[START OF Entries]

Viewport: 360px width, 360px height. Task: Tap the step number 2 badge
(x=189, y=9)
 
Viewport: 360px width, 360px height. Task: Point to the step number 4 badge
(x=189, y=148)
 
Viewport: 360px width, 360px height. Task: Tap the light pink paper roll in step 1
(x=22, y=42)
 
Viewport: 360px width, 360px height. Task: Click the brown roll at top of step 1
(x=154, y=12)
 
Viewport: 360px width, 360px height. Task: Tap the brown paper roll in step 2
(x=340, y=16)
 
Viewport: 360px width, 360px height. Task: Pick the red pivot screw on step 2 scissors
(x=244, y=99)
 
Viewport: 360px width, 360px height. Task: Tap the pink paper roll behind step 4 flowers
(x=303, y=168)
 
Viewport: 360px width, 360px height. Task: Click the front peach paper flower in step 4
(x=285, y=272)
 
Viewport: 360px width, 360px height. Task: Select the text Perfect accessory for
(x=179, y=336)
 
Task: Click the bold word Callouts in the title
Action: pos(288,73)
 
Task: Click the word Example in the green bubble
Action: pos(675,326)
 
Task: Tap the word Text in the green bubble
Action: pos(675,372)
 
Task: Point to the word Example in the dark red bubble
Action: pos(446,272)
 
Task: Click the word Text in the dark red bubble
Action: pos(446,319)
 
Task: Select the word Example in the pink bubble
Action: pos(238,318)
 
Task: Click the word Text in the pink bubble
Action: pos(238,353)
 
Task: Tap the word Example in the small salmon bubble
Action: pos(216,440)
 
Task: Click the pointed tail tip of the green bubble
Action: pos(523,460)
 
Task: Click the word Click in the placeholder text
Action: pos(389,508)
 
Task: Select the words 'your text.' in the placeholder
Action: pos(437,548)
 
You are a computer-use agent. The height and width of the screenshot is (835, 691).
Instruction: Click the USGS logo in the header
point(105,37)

[END OF Entries]

> _Problem description_
Return all of the rows above unchanged, reproducing each line in the same order.

> _Task output_
Viewport: 360px width, 360px height. Task: Tap the step number 2 badge
(x=189, y=9)
 
Viewport: 360px width, 360px height. Task: Point to the step number 4 badge
(x=189, y=148)
 
Viewport: 360px width, 360px height. Task: Tap the light pink paper roll in step 1
(x=22, y=42)
 
Viewport: 360px width, 360px height. Task: Click the brown roll at top of step 1
(x=154, y=12)
 
Viewport: 360px width, 360px height. Task: Tap the brown paper roll in step 2
(x=340, y=16)
 
Viewport: 360px width, 360px height. Task: Pick the red pivot screw on step 2 scissors
(x=244, y=99)
 
Viewport: 360px width, 360px height. Task: Tap the pink paper roll behind step 4 flowers
(x=303, y=168)
 
Viewport: 360px width, 360px height. Task: Click the front peach paper flower in step 4
(x=285, y=272)
 
Viewport: 360px width, 360px height. Task: Select the text Perfect accessory for
(x=179, y=336)
 
Task: Click the bold word Callouts in the title
Action: pos(288,73)
 
Task: Click the word Example in the green bubble
Action: pos(675,326)
 
Task: Tap the word Text in the green bubble
Action: pos(675,372)
 
Task: Point to the word Example in the dark red bubble
Action: pos(446,272)
 
Task: Click the word Text in the dark red bubble
Action: pos(446,319)
 
Task: Select the word Example in the pink bubble
Action: pos(238,318)
 
Task: Click the word Text in the pink bubble
Action: pos(238,353)
 
Task: Tap the word Example in the small salmon bubble
Action: pos(216,440)
 
Task: Click the pointed tail tip of the green bubble
Action: pos(523,460)
 
Task: Click the word Click in the placeholder text
Action: pos(389,508)
 
Task: Select the words 'your text.' in the placeholder
Action: pos(437,548)
 
You are a computer-use agent. The height and width of the screenshot is (835, 691).
Instruction: Click the USGS logo in the header
point(105,37)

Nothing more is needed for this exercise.